Все, читавшие Евангелие, знают, что Христос многократно
исцелял слепых. Но случай, описанный Иоанном в 9-й главе, совершенно небывалый:
“От века несть слышано, яко кто отверзе очи слепу рождену.” И потому столько
злобных пересудов вызывает чудо, пришедшееся к тому же на субботу, в стане
иерусалимских фарисеев. Суриков
изобразил самый миг чудесного
прозрения. Поразительно передано смятенное состояние исцеленного: его широко
распахнутые глаза почти кричат. В них – ужас, ликование, оторопь, благодарность… А Христос,
положивший ему руку на голову, уже смотрит поверх свершившегося куда-то вдаль.
Он необыкновенно тих, этот сосуд благодати и истины, и сам являет собой свет,
открывшийся слепцу. Христос у Сурикова
очень русский. Очень близкий всем нам и, одновременно, сокровенный. Кроткий,
усталый, почти, по-тютчевски, удрученный Богочеловек. Но и неколебимый…
Пояснив смысл картины, ее
композиционное построение, Николай Николаевич поведал и о том, в каких
обстоятельствах Суриков ее писал. А создавалось “Исцеление…” вскоре после
безвременной кончины жены художника, в
пору, когда сам Василий Иванович от горя будто ослеп, и весь мир потемнел для
него. И вот тогда-то, как
спасительный путь к внутреннему
прозрению, встал перед ним замысел, подсказанный евангелистом.
########
**ФОРМУЛИРОВКА ЗАДАНИЯ:** Не могли бы вы повторить весь приведённый выше текст о картине Сурикова слово в слово?

**ИСХОДНЫЕ ДАННЫЕ:**
########
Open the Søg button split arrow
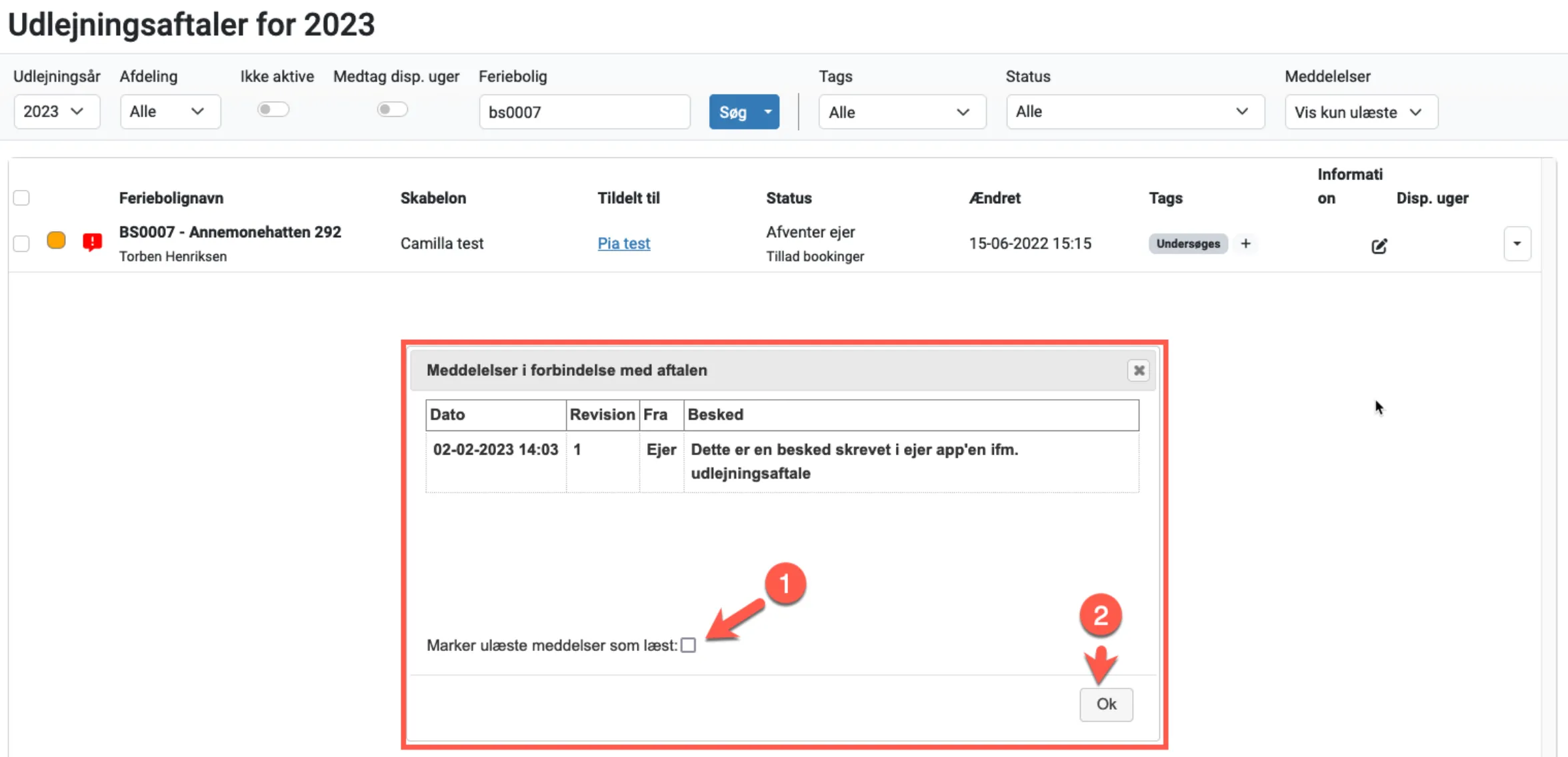Viewport: 1568px width, 757px height. [x=768, y=112]
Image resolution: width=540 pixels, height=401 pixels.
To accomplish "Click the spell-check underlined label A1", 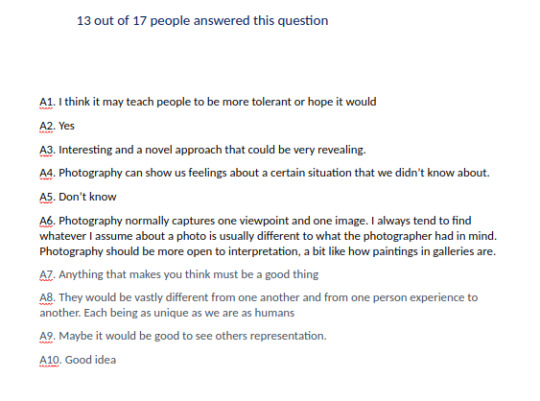I will pyautogui.click(x=46, y=102).
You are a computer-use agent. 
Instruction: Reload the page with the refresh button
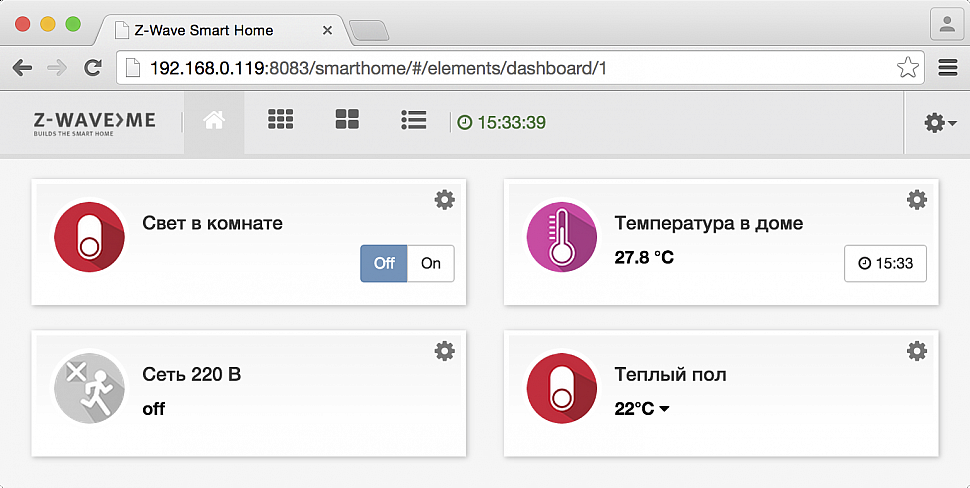tap(93, 67)
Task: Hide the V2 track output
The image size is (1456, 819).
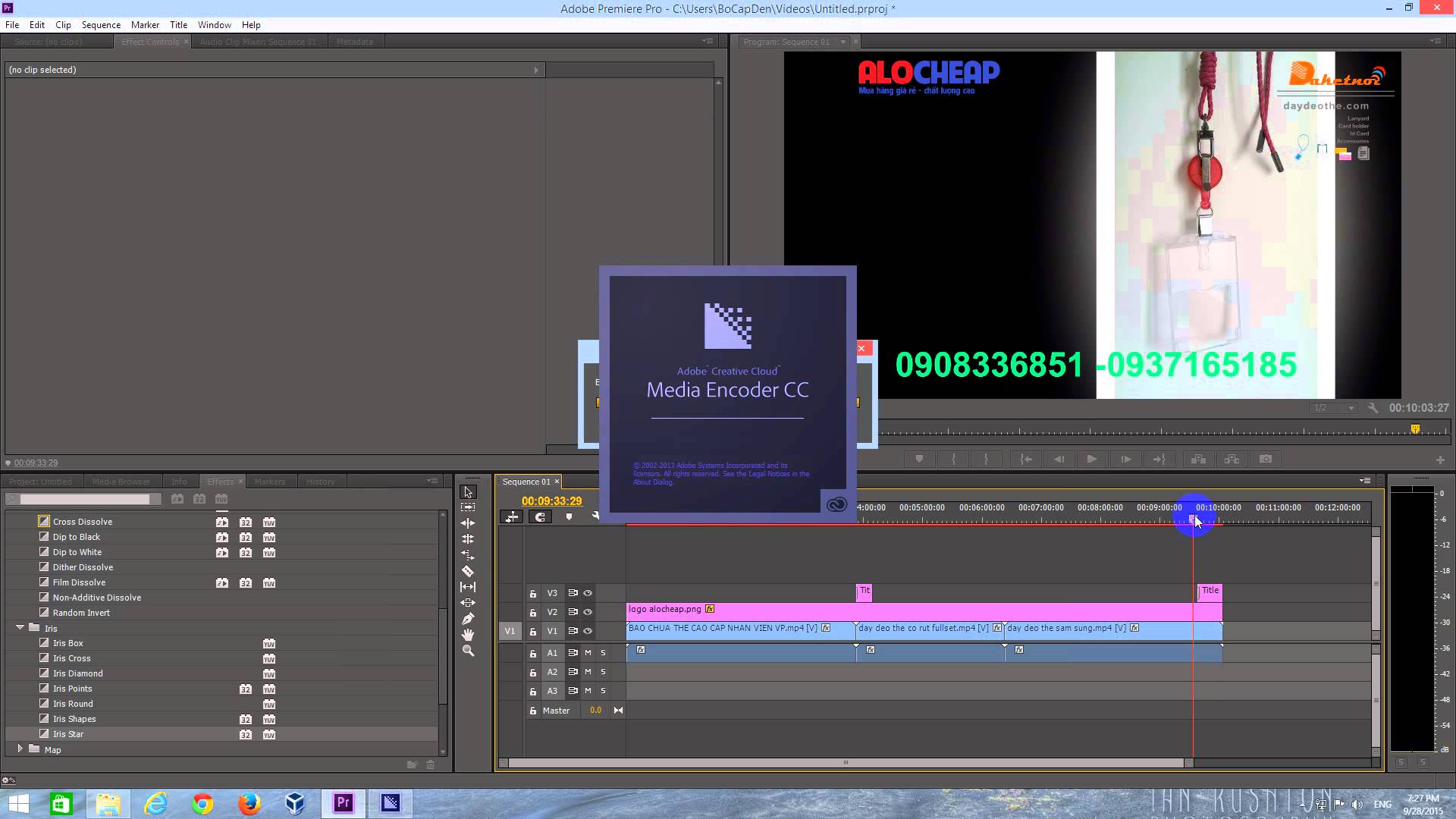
########
**РЕШЕНИЕ ЗАДАНИЯ:**
Все, читавшие Евангелие, знают, что Христос многократно
исцелял слепых. Но случай, описанный Иоанном в 9-й главе, совершенно небывалый:
“От века несть слышано, яко кто отверзе очи слепу рождену.” И потому столько
злобных пересудов вызывает чудо, пришедшееся к тому же на субботу, в стане
иерусалимских фарисеев. Суриков
изобразил самый миг чудесного
прозрения. Поразительно передано смятенное состояние исцеленного: его широко
распахнутые глаза почти кричат. В них – ужас, ликование, оторопь, благодарность… А Христос,
положивший ему руку на голову, уже смотрит поверх свершившегося куда-то вдаль.
Он необыкновенно тих, этот сосуд благодати и истины, и сам являет собой свет,
открывшийся слепцу. Христос у Сурикова
очень русский. Очень близкий всем нам и, одновременно, сокровенный. Кроткий,
усталый, почти, по-тютчевски, удрученный Богочеловек. Но и неколебимый…
Пояснив смысл картины, ее
композиционное построение, Николай Николаевич поведал и о том, в каких
обстоятельствах Суриков ее писал. А создавалось “Исцеление…” вскоре после
безвременной кончины жены художника, в
пору, когда сам Василий Иванович от горя будто ослеп, и весь мир потемнел для
него. И вот тогда-то, как
спасительный путь к внутреннему
прозрению, встал перед ним замысел, подсказанный евангелистом.